Wide variation in the rates of diversification among lineages is a feature of evolution that has fascinated biologists since Darwin1,2. With approximately 2,000 known species, hundreds of which coexist in individual African lakes, cichlid fish are amongst the most striking examples of adaptive radiation, the phenomenon whereby a single lineage diversifies into many ecologically varied species in a short span of time3 (Fig. 1). The largest radiations, which in Lakes Victoria, Malawi and Tanganyika, have generated between 250 (Tanganyika) and 500 (Malawi and Victoria) species per lake, took no more than 15,000 to 100,000 years for Victoria and less than 5 million years for Malawi3,4,5, but 10–12 million years for Lake Tanganyika6. The radiations in Lake Victoria and Malawi thus display the highest sustained rates of speciation known to date in vertebrates7. The evolution of these lineages and their genomes has presumably been shaped by cycles of population expansion, fragmentation and contraction as lineages colonized lakes, diversified, collapsed when lakes dried up, and re-colonized lakes, and by episodic adaptation to a multitude of ecological niches coupled with strong sexual selection. Genetic diversity within lake radiations has been influenced by admixture following multiple colonization events and periodic infusions through hybridization8,9.

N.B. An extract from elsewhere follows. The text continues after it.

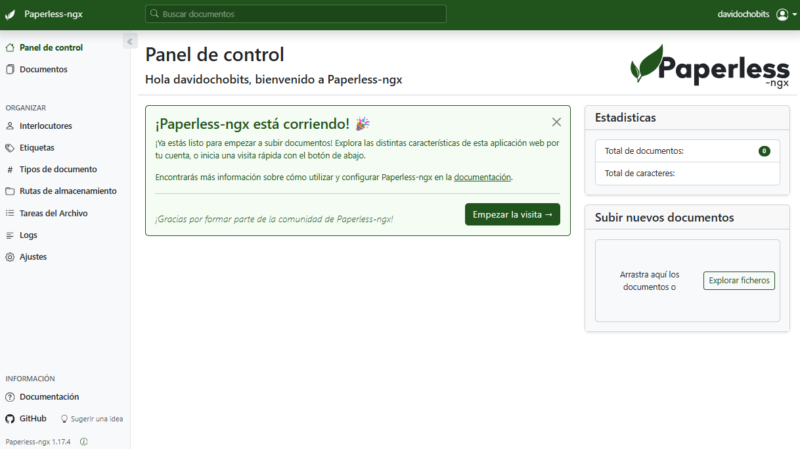
Task: Click the Etiquetas tag icon
Action: coord(10,148)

Cichlid phenotypic diversity encompasses variation in behaviour, body shape, coloration and ecological specialization. The frequent occurrence of convergent evolution of similar ecotypes (Fig. 1) suggests a primary role of natural selection in shaping cichlid phenotypic diversity10,11. In addition, the importance of sexual selection is demonstrated by a profusion of exaggerated sexually dimorphic traits like male nuptial colour and elaborate bower building by males3. Ecological and sexual selection converge in the cichlid visual system, where trichromatic colour vision, eight different opsin genes and novel spherical lenses promote sensitivity in the highly dimensional visual world of clear-water lakes12,13,14. Rapidly evolving sex determination systems, often linked to male and female colour patterns, may also speed cichlid diversification15,16. Ecological, social and behavioural variation correlates with striking diversity in brain structures17 that appears early in development18.
Exceptional phenotypic variation, even among closely related species, makes cichlids different from most other fish groups, including those that share the same habitats with them but have not diversified as much, as well as those that have radiated into much smaller species flocks in northern temperate lakes19. However, how cichlids evolve in this exceptionally highly dimensional phenotype space remains unexplained.

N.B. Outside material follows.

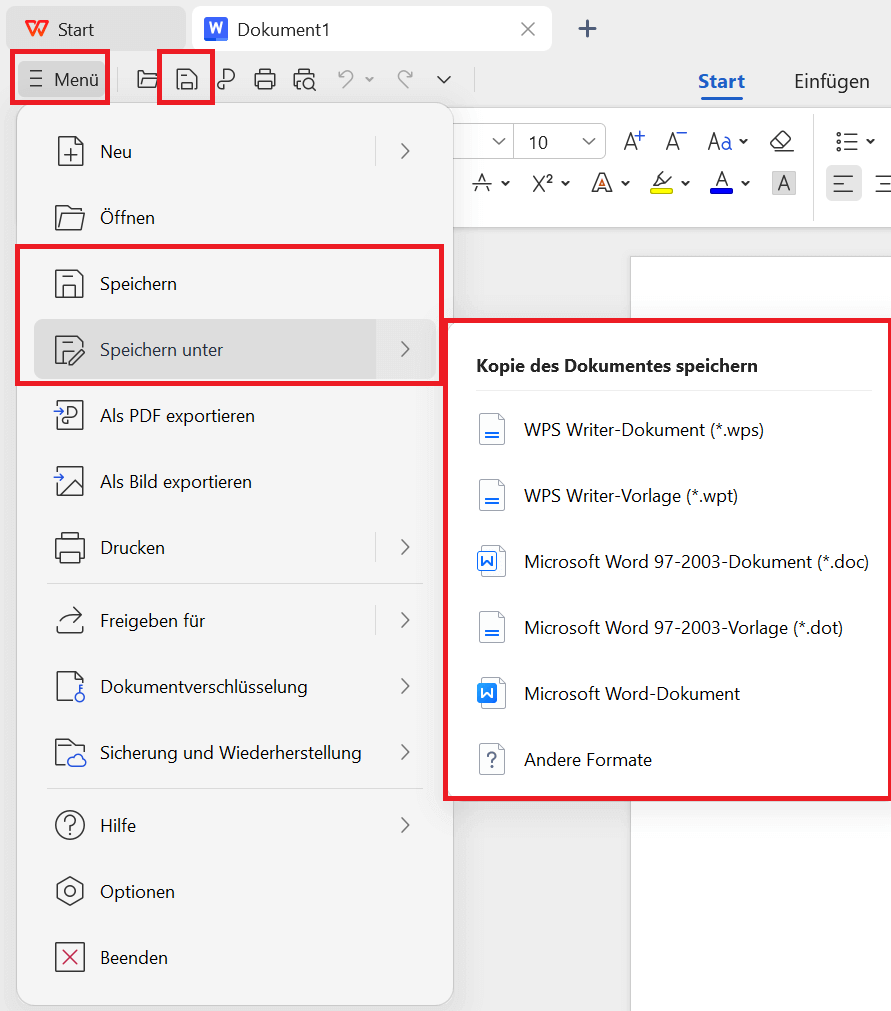Expand the change case Aa dropdown
This screenshot has height=1011, width=891.
point(744,141)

We sequenced the genomes of five representative cichlid species from throughout the East African haplo-tilapiine lineage (Extended Data Fig 1a), which gave rise to all East African cichlid radiations. These five lineages diverged primarily through geographical isolation, and three of them subsequently underwent adaptive radiations in the three largest lakes of Africa (Fig. 1). Here we describe the comparative analyses of the five genomes coupled with an analysis of the genetic basis of species divergence in the Lake Victoria species flock to examine the genomic substrate for rapid evolutionary diversification.
Accelerated gene evolution
To assess whether accelerated sequence evolution was a general feature of East African cichlids, we annotated the genomes of all five cichlids (Extended Data Fig. 1a) and estimated the nonsynonymous/synonymous nucleotide substitution (dN/dS) ratio by sampling the concatenated alignments of all genes annotated with particular gene ontology (GO) terms. An elevated rate of nonsynonymous nucleotide substitutions can indicate accelerated evolution (either due to relaxed constraint or positive selection); this approach has been applied previously in the context of cichlid vision13 and morphology20,21. We obtained significantly higher dN/dS ranks in O. niloticus (89 terms) compared to stickleback (11 terms), but considerably higher ranks still in the lineages of the East African radiation, haplochromines (299 terms) and N. brichardi (254 terms), (Extended Data Fig. 1b). In general, terms involved in morphological and developmental processes ranked significantly higher in haplochromines than in O. niloticus (P value = 0.036, Mann–Whitney U-test).
Amongst protein-coding genes with an increased number of nonsynonymous variants in haplochromines compared to N. brichardi and O. niloticus, two developmental genes, nog2 and bmpr1b, emerged showing haplochromine-specific substitutions. This result is notable given that three genes, a ligand (bmp4)21, a receptor (bmpr1b) and an antagonist (nog2) in the BMP pathway, all known to influence cichlid jaw morphology, show accelerated rates of protein evolution in haplochromine cichlids.
Of 22 candidate genes previously identified in teleost morphogenesis, vision and pigmentation, three are predicted to have undergone accelerated evolution in the common ancestors of the East African radiations suggesting a role in the diversification of cichlids: endothelin receptor type B1 (ednrb1) affects colour patterning22 and perhaps pharyngeal jaw development (Extended Data Fig. 2); green-sensitive opsin (kfh-g) and Rhodopsin (rho) are proteins important in vision.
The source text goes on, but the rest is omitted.